Christopher seems keen to say he has carved his own place in the world, and the passion he clearly shows towards his art and design is commendable but as towards the later stages of the book when he complains of poor accomodation and a whole host of financial difficulties he does begin to rub you up the wrong way. Without a doubt the worst part of the book is Christopher's decent into a drug-fuelled life of super-models and suchlike and the reek of self-obsession is at its highest in his catty emails to Madonna.

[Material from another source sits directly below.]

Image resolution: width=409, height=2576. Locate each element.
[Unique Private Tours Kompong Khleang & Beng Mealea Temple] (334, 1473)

So, put simply, this is the story of two siblings who came from a large, very traditional Christian family and while Madonna, for all her quirky lifestyle bits and pieces is well, still amazing, Christopher seems to have got worse over the years. You feel sorry for him when Madonna refuses to pay him for various design jobs and while i'll maintain he does overall seem like an OK guy, he's grown accustomed to an extravagent lifestyle that he never really had in the first place.

Christopher's relationship difficulties with Guy Richie seem petty as well, he bigs up the fact that he has some kind of homophobic agenda against him and that Guy has driven him out of Madonna's life but he hardly seems to have tried investing in any kind of friendship with his brother-in-law at all, apparently just letting this quasi-bitterness keep hanging between them.

Taking a chronological route, starting from the Ciccone siblings' childhood right up to the present day - it's interesting to see personalities develop over the years as well as Madonna's stratospheric rise to global fame. There's a good balance of most areas of her life and the book flows well as a whole. Even if you aren't keen on this book or Christopher, i feel there is still some worth to it as it will have provoked an opinion, which is clearly this book's key intention.

The essence of it all essentially is Christopher presenting himself to the reader, you can like him or not and in many ways, i did find this as an outlook on Madonna refreshing. There are so many unnoficial biographies of her out there and whatever degree of truth there is to Christopher's stories about her (you never can tell 100%), at heart it is a first hand account of just how close you really can get to the Queen of pop before you lose it all.